What to work on: If a picture appears in the records, leave it out and transcribe the rest exactly.

[Data excerpts]
%%

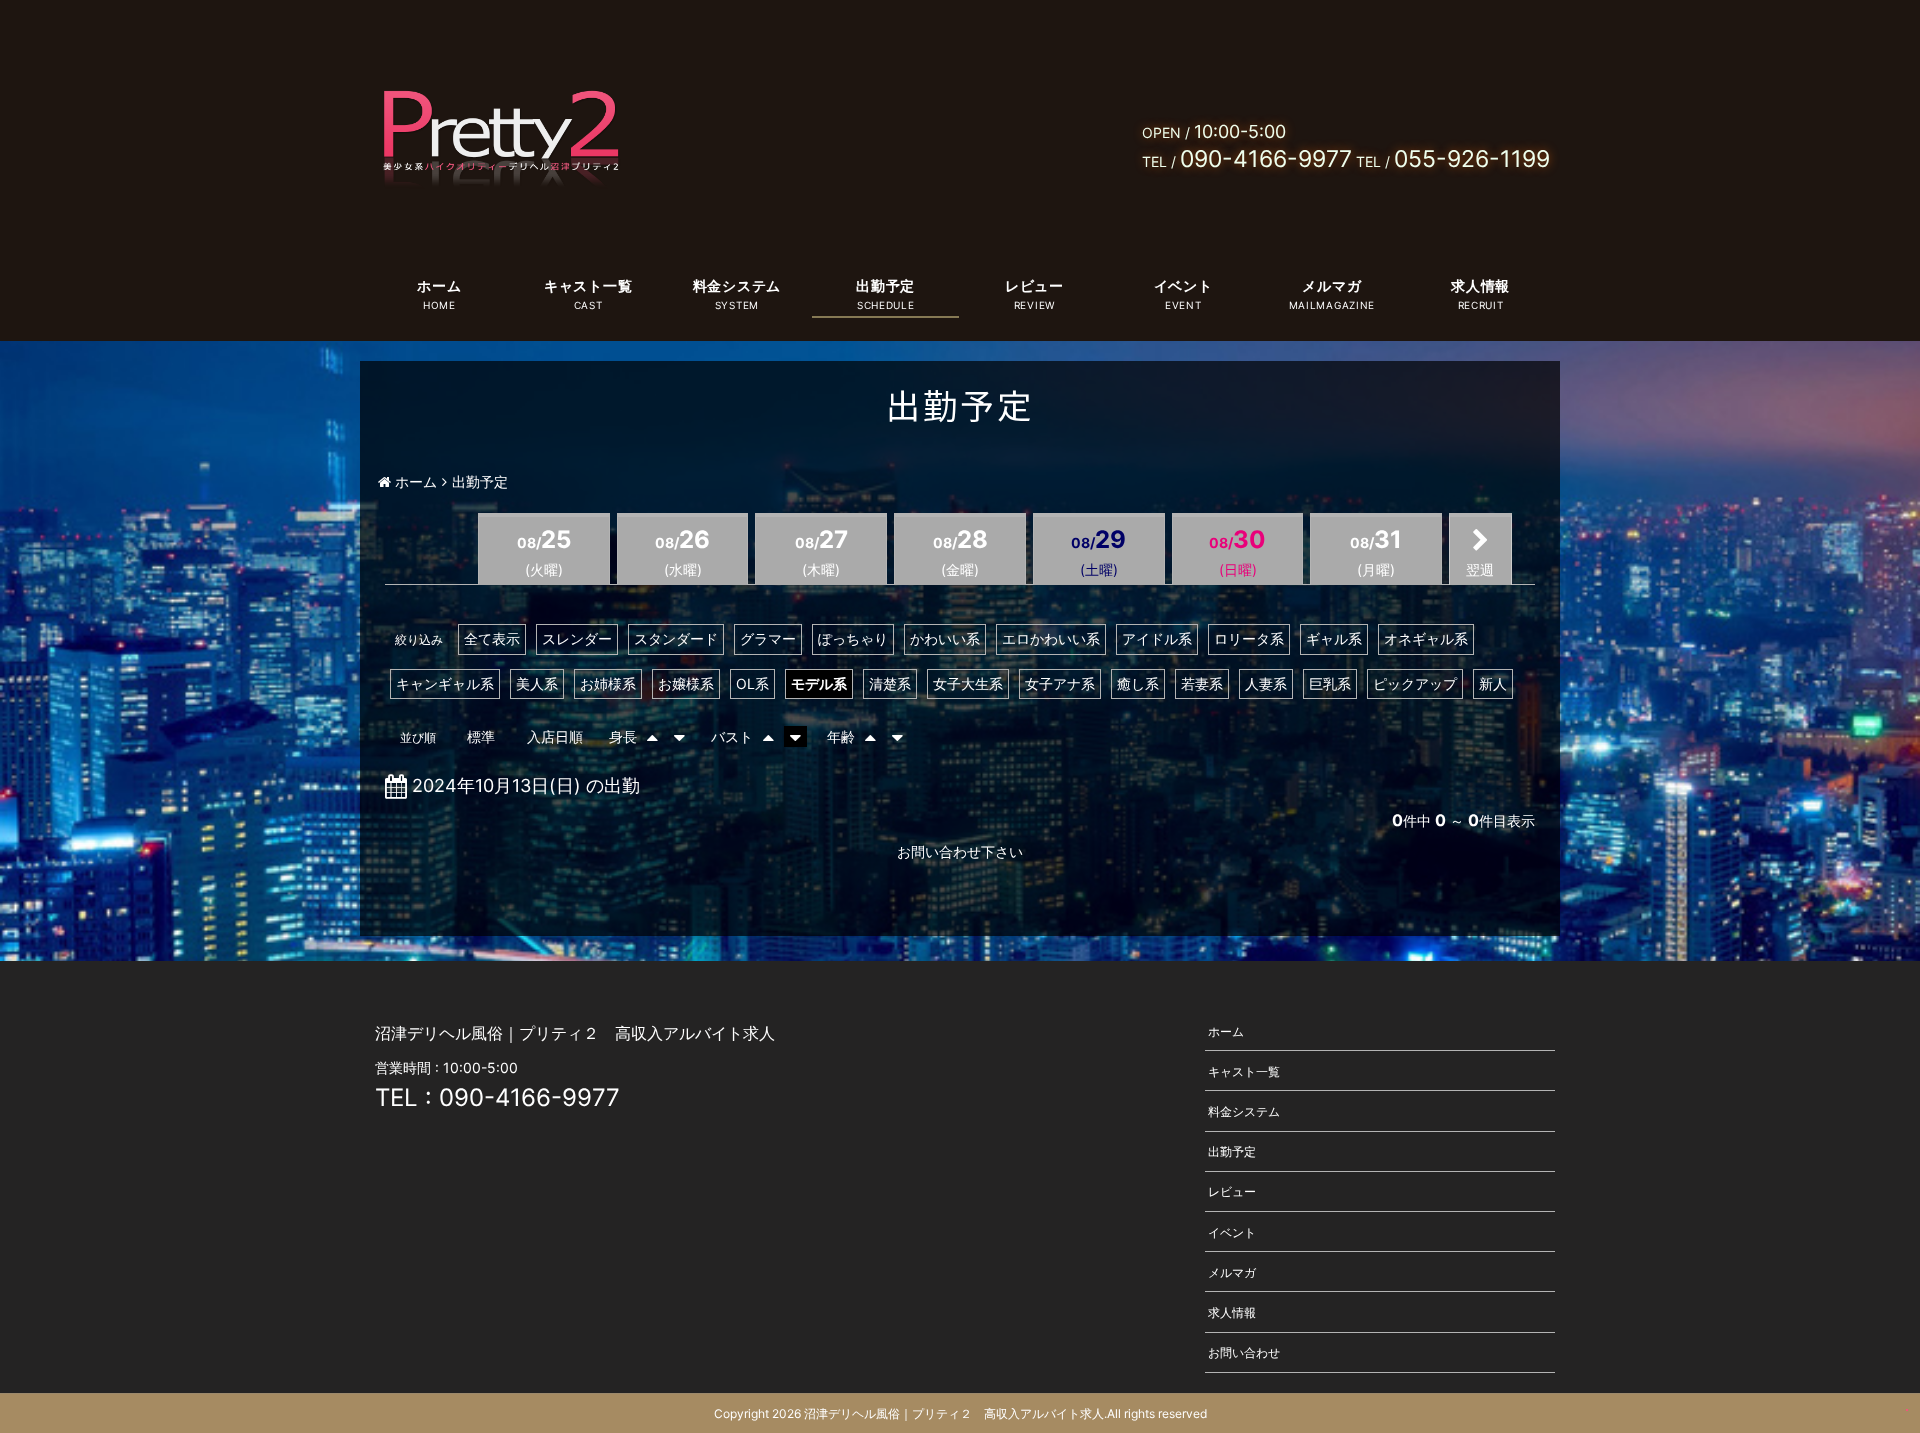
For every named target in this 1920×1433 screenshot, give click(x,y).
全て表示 (492, 638)
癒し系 (1138, 683)
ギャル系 (1334, 638)
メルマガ (1331, 285)
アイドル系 (1157, 638)
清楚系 (890, 683)
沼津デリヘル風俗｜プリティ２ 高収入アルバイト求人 (954, 1413)
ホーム (439, 285)
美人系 (537, 683)
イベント (1183, 285)
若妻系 (1202, 683)
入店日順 (555, 736)
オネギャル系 (1426, 638)
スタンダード (676, 638)
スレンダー (577, 638)
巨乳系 (1330, 683)
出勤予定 (885, 285)
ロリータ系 (1249, 638)
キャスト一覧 (588, 285)
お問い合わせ (1244, 1352)
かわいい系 (945, 638)
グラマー (768, 638)
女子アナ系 (1060, 683)
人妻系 (1266, 683)
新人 (1493, 683)
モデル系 (819, 683)
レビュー (1034, 285)
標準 (481, 736)
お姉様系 (608, 683)
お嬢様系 (686, 683)
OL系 (752, 683)
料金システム (737, 285)
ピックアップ (1415, 683)
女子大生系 (968, 683)
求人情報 (1480, 285)
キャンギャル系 (445, 683)
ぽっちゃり (853, 638)
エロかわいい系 (1051, 638)
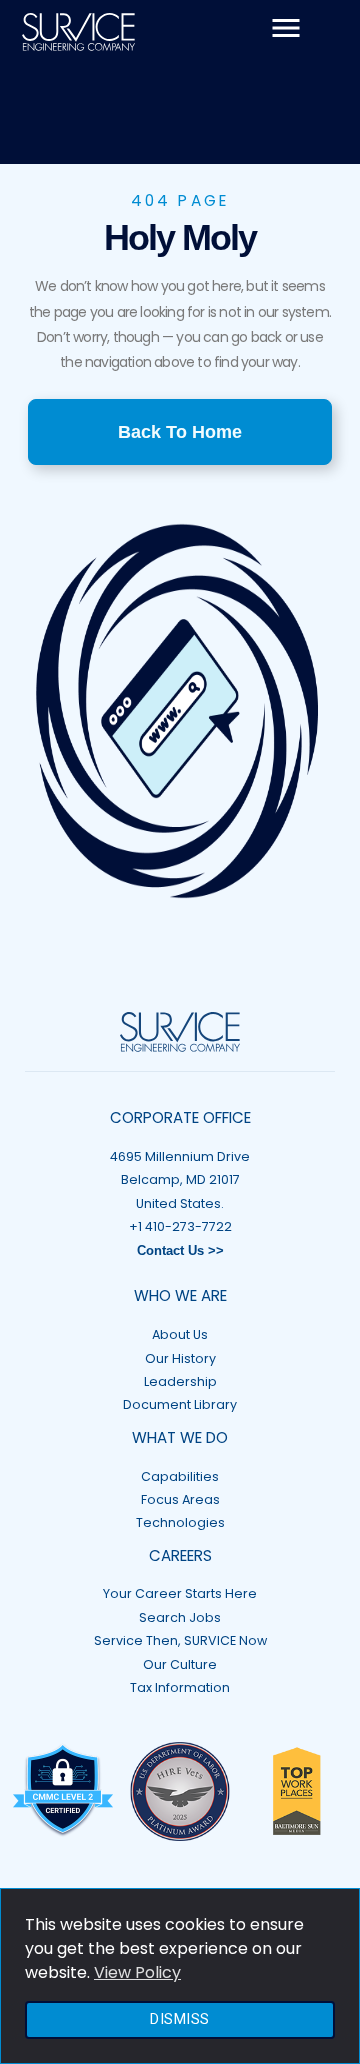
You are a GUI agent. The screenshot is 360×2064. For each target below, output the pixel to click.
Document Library (180, 1404)
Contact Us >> (180, 1251)
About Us (180, 1334)
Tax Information (180, 1687)
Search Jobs (180, 1617)
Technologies (180, 1522)
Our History (180, 1358)
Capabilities (180, 1476)
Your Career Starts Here (180, 1593)
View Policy (137, 1972)
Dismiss (180, 2019)
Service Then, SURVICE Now (180, 1640)
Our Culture (180, 1664)
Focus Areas (180, 1499)
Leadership (180, 1381)
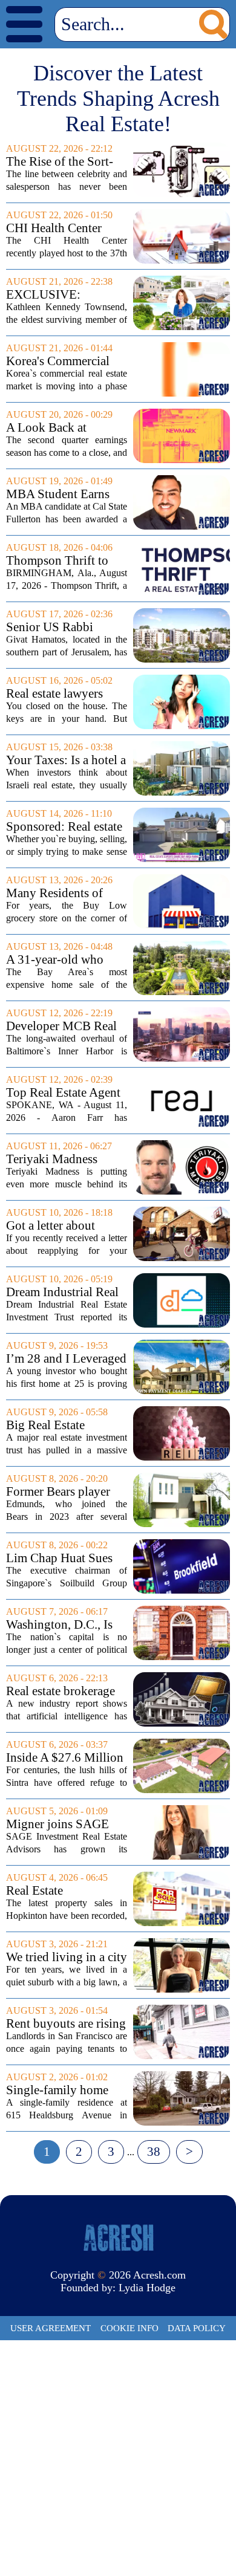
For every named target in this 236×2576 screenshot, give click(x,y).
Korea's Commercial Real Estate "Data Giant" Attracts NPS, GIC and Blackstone (59, 361)
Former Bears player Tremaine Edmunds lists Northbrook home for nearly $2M (64, 1491)
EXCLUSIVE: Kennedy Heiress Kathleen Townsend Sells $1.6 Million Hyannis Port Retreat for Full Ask (59, 294)
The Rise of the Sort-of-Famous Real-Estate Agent (64, 161)
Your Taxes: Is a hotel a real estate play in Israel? (66, 760)
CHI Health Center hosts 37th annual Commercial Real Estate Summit (54, 228)
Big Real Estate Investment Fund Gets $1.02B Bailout (62, 1425)
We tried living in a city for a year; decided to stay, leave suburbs (66, 1957)
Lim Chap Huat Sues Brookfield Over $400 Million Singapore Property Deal (63, 1558)
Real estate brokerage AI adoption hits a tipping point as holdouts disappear (60, 1691)
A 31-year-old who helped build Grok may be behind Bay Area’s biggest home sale (65, 959)
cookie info (129, 2328)
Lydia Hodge (147, 2288)
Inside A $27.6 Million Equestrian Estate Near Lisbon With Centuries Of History (64, 1757)
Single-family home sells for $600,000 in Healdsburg (59, 2090)
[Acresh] (118, 2237)
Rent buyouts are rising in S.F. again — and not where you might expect (66, 2023)
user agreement (50, 2328)
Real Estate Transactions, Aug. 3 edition (58, 1890)
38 (153, 2151)
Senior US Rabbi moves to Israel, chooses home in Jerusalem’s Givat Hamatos (51, 627)
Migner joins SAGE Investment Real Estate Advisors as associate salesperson (64, 1824)
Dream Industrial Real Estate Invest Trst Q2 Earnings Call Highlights (62, 1292)
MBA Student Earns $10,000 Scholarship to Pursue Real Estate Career (66, 494)
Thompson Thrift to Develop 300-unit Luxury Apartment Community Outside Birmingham (58, 560)
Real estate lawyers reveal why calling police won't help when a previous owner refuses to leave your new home (65, 693)
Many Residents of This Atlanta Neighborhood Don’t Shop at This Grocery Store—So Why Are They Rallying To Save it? (65, 893)
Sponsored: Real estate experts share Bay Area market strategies (64, 826)
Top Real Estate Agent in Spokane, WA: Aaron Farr (63, 1092)
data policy (197, 2328)
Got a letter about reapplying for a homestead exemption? (64, 1225)
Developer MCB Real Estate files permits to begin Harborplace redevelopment (61, 1026)
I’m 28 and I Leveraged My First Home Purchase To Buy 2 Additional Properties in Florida (66, 1358)
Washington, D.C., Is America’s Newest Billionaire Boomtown (64, 1624)
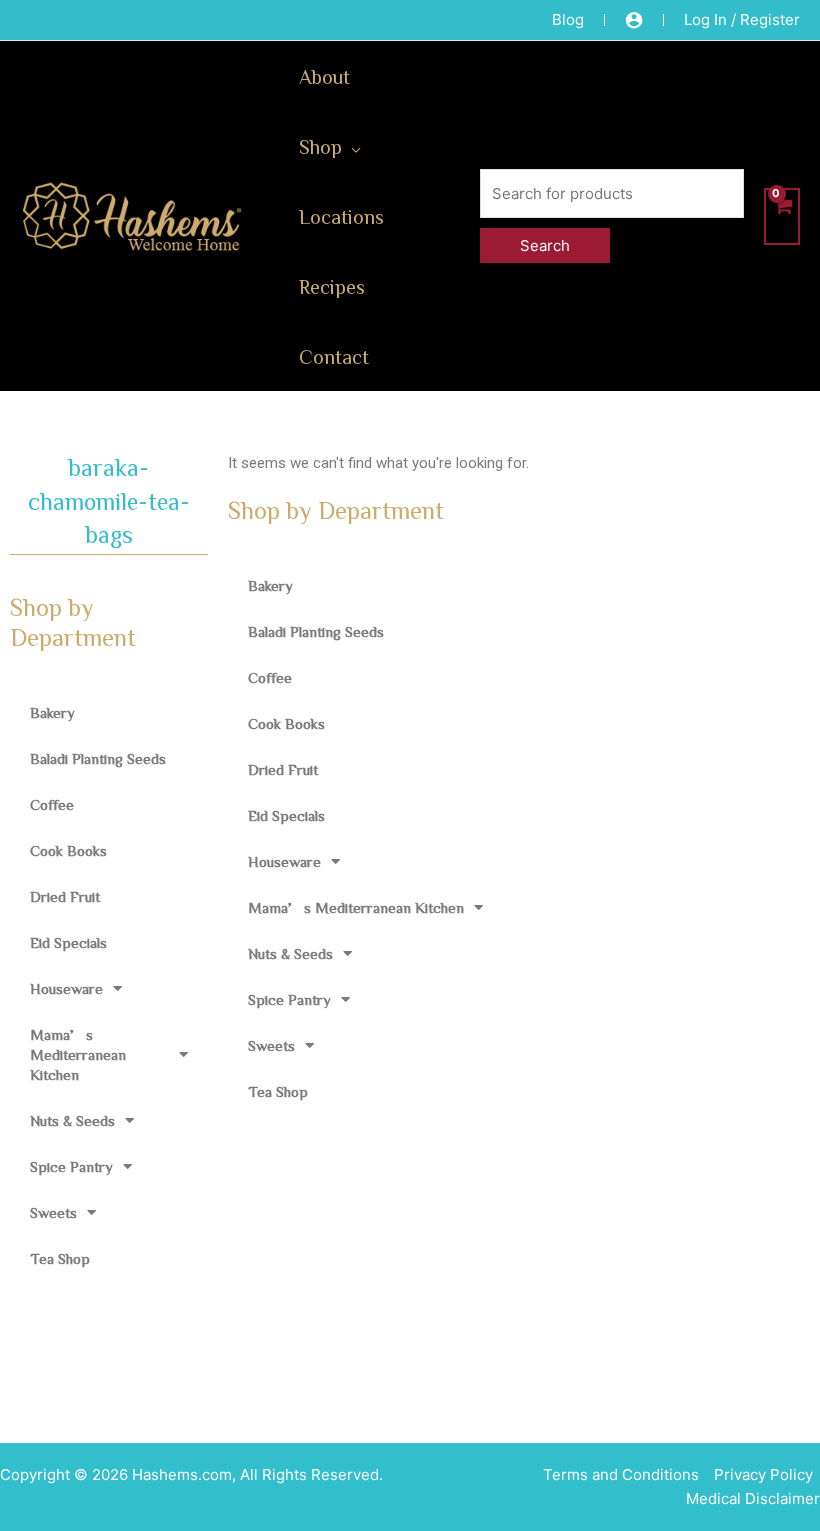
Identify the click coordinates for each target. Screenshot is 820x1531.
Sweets (53, 1212)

%%

Solved problem:
For every named target in this 1920×1433 screenshot, give click(x,y).
全て表示 (492, 638)
癒し系 (1138, 683)
ギャル系 (1334, 638)
メルマガ (1331, 285)
アイドル系 (1157, 638)
清楚系 (890, 683)
沼津デリヘル風俗｜プリティ２ 高収入アルバイト求人 (954, 1413)
ホーム (439, 285)
美人系 (537, 683)
イベント (1183, 285)
若妻系 (1202, 683)
入店日順 (555, 736)
オネギャル系 (1426, 638)
スタンダード (676, 638)
スレンダー (577, 638)
巨乳系 (1330, 683)
出勤予定 (885, 285)
ロリータ系 (1249, 638)
キャスト一覧 (588, 285)
お問い合わせ (1244, 1352)
かわいい系 (945, 638)
グラマー (768, 638)
女子アナ系 (1060, 683)
人妻系 (1266, 683)
新人 (1493, 683)
モデル系 (819, 683)
レビュー (1034, 285)
標準 (481, 736)
お姉様系 (608, 683)
お嬢様系 (686, 683)
OL系 (752, 683)
料金システム (737, 285)
ピックアップ (1415, 683)
女子大生系 (968, 683)
求人情報 (1480, 285)
キャンギャル系 (445, 683)
ぽっちゃり (853, 638)
エロかわいい系 (1051, 638)
You are a GUI agent. The screenshot is 360×2064. For each target below, output the pixel to click.
Document Library (180, 1404)
Contact Us >> (180, 1251)
About Us (180, 1334)
Tax Information (180, 1687)
Search Jobs (180, 1617)
Technologies (180, 1522)
Our History (180, 1358)
Capabilities (180, 1476)
Your Career Starts Here (180, 1593)
View Policy (137, 1972)
Dismiss (180, 2019)
Service Then, SURVICE Now (180, 1640)
Our Culture (180, 1664)
Focus Areas (180, 1499)
Leadership (180, 1381)
For every named target in this 236×2576 screenshot, give click(x,y).
Korea's Commercial Real Estate "Data Giant" Attracts NPS, GIC and Blackstone (59, 361)
Former Bears player Tremaine Edmunds lists Northbrook home for nearly $2M (64, 1491)
EXCLUSIVE: Kennedy Heiress Kathleen Townsend Sells $1.6 Million Hyannis Port Retreat for Full Ask (59, 294)
The Rise of the Sort-of-Famous Real-Estate Agent (64, 161)
Your Taxes: Is a hotel a real estate play in Israel? (66, 760)
CHI Health Center hosts 37th annual Commercial Real Estate Summit (54, 228)
Big Real Estate Investment Fund Gets $1.02B Bailout (62, 1425)
We tried living in a city for a year; decided to stay, leave suburbs (66, 1957)
Lim Chap Huat Sues Brookfield Over $400 Million Singapore Property Deal (63, 1558)
Real estate brokerage AI adoption hits a tipping point as holdouts disappear (60, 1691)
A 31-year-old who helped build Grok may be behind Bay Area’s biggest home sale (65, 959)
cookie info (129, 2328)
Lydia Hodge (147, 2288)
Inside A $27.6 Million Equestrian Estate Near Lisbon With Centuries Of History (64, 1757)
Single-family home sells for $600,000 in Healdsburg (59, 2090)
[Acresh] (118, 2237)
Rent buyouts are rising in S.F. again — and not where you might expect (66, 2023)
user agreement (50, 2328)
Real Estate Transactions, Aug. 3 edition (58, 1890)
38 (153, 2151)
Senior US Rabbi moves to Israel, chooses home in Jerusalem’s Givat Hamatos (51, 627)
Migner joins SAGE Investment Real Estate Advisors as associate salesperson (64, 1824)
Dream Industrial Real Estate Invest Trst Q2 Earnings Call Highlights (62, 1292)
MBA Student Earns $10,000 Scholarship to Pursue Real Estate Career (66, 494)
Thompson Thrift to Develop 300-unit Luxury Apartment Community Outside Birmingham (58, 560)
Real estate lawyers reveal why calling police won't help when a previous owner refuses to leave your new home (65, 693)
Many Residents of This Atlanta Neighborhood Don’t Shop at This Grocery Store—So Why Are They Rallying To Save it? (65, 893)
Sponsored: Real estate experts share Bay Area market strategies (64, 826)
Top Real Estate Agent in Spokane, WA: Aaron Farr (63, 1092)
data policy (197, 2328)
Got a letter about reapplying for a homestead exemption? (64, 1225)
Developer MCB Real Estate files permits to begin Harborplace redevelopment (61, 1026)
I’m 28 and I Leveraged My First Home Purchase To Buy 2 Additional Properties in Florida (66, 1358)
Washington, D.C., Is America’s Newest Billionaire Boomtown (64, 1624)
Identify the click coordinates for each target. Screenshot is 820x1531.
Sweets (53, 1212)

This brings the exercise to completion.